The importance to society lies in the further development of the mathematical foundations of the sciences in general. The usefulness of mathematics in order to describe nature has been proves beyond any doubt over the last centuries. The development of the foundations of mathematics must therefore be a key interest for a society that values scientific progress.

The objectives were to clarify various approaches to infinite symmetry groups. Is very group sofic, i.e. does it admit a sofic approximation in the sense of Gromov and Weiss? This is still one of the most tantalyzing open problems in Geometric Group Theory, while we could make major contribution in understanding problems closely related to it. The ERC Consolidator Grant has extended the understanding of approximation problems, answered many questions related to the problem and brought forward new questions and problems that have inspired young researchers throughout the world.

Within the ERC Consolidator grant, we worked on numerous particular projects that all fit with the scheme of understanding infinite symmetry groups by some sort of approximation or representations as the group governing the dynamics of some particular action on a more concrete geometric object. This includes

- the work with Anton Claußniter on p-adic operator algebras, were we developed some analogues to the classical Hilbert space theory
- the work with Martin Schneider on amenability of large topological groups, were finitary approximation arises from the existence of Folner sets
- isometrisability and unitarisablity of discrete group (joint work with Maria Gerasimova, Nicolas Monod (Lausanne) and Dominik Gruber (Zürich))
- the non-existence of sofic approximation of certain actions, joint work with Gabor Kun (Budapest)

◆ Raw records:

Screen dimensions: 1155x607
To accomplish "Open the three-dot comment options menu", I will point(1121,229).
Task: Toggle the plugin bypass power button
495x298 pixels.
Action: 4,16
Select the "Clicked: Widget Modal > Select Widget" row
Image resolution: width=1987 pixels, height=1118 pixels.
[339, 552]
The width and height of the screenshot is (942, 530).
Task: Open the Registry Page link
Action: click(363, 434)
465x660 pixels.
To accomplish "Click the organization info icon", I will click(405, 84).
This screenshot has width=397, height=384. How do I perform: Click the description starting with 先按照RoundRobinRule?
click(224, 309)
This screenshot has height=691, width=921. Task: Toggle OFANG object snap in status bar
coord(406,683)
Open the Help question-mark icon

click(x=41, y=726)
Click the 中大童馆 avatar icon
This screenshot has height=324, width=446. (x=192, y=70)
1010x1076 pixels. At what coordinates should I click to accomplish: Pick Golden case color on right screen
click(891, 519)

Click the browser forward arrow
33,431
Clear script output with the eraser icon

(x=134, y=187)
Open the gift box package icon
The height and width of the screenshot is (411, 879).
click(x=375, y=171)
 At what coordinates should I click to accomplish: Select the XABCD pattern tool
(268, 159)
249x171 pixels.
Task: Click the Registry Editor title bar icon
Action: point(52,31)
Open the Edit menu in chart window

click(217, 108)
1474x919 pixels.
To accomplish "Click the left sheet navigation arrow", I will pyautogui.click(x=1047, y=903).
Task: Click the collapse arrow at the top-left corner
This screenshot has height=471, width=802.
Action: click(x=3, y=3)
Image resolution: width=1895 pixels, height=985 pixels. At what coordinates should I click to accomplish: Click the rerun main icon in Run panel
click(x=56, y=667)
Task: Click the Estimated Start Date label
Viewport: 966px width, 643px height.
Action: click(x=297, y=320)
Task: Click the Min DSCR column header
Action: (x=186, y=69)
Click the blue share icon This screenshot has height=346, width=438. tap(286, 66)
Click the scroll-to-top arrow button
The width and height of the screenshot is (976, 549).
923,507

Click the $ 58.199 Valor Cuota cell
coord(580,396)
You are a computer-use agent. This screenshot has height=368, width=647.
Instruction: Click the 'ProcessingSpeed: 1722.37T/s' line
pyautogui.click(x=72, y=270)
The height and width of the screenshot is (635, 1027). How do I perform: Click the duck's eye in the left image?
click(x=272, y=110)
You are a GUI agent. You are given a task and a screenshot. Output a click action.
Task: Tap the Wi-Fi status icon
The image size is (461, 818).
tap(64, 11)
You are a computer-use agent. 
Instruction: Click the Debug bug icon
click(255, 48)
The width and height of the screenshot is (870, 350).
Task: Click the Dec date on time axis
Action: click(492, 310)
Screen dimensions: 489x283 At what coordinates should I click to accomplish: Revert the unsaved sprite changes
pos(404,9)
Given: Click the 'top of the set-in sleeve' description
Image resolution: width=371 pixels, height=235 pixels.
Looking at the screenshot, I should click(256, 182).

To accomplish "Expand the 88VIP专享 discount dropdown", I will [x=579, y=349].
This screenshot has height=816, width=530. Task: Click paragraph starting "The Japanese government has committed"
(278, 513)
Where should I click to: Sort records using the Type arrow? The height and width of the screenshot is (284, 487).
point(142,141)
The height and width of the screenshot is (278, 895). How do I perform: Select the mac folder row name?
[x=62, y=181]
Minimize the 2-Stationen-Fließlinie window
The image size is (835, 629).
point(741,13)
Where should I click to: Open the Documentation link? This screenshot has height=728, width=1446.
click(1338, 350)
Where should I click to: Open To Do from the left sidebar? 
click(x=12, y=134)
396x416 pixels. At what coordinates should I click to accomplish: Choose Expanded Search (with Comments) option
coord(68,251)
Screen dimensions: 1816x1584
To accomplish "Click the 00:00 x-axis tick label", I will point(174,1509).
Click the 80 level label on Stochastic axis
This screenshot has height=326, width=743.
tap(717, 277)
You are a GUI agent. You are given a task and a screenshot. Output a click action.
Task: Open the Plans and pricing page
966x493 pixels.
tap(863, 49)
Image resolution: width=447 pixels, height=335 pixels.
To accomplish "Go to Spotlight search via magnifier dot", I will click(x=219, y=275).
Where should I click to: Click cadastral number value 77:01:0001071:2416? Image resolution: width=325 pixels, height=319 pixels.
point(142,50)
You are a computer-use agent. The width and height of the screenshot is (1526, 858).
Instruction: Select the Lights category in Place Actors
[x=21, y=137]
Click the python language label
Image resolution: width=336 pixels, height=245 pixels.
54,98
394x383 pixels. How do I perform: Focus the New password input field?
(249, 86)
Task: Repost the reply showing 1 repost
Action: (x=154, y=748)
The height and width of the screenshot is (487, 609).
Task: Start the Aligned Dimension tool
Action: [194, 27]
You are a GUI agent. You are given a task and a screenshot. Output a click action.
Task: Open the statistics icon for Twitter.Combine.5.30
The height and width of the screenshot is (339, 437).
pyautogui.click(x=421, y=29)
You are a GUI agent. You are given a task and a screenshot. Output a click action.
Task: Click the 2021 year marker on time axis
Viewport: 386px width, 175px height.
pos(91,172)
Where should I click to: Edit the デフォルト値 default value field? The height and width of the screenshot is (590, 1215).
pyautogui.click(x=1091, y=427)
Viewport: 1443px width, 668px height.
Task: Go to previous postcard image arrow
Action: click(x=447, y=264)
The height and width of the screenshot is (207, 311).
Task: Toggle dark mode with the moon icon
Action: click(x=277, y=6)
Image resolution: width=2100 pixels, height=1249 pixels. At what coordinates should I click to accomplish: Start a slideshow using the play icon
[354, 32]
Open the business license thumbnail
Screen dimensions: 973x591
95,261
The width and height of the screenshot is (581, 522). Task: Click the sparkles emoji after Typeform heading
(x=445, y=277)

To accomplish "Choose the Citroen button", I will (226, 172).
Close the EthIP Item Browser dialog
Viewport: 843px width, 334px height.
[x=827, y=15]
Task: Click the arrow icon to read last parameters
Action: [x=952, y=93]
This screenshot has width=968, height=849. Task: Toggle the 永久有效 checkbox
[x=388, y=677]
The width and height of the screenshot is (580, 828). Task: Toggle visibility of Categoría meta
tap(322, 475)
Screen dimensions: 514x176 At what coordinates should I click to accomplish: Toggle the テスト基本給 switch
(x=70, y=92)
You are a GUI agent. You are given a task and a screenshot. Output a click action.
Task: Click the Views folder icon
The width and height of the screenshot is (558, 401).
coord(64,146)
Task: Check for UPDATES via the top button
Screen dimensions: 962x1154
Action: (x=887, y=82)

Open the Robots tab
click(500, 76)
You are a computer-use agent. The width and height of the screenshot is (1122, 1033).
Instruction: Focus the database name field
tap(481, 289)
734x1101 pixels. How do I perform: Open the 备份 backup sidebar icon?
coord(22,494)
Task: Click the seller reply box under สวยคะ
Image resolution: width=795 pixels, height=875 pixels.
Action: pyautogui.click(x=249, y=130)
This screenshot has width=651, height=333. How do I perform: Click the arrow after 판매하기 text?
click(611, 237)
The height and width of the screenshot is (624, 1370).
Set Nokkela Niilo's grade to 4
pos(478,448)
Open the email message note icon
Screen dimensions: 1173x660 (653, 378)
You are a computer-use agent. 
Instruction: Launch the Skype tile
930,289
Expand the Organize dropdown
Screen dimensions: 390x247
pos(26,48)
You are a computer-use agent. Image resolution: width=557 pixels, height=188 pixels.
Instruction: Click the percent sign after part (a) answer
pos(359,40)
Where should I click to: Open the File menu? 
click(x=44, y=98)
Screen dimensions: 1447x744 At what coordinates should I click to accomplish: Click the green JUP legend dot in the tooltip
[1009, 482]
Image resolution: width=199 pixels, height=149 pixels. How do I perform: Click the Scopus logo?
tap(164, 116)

◆ Do this:
Answer these questions from the grant summary on infinite symmetry groups.
(a) In whose sense is a sofic approximation meant?
(b) Who collaborated on the amenability of large topological groups?
(c) What did the work on p-adic operator algebras develop?

◆ Exercise response:
(a) Gromov and Weiss
(b) Martin Schneider
(c) Some analogues to the classical Hilbert space theory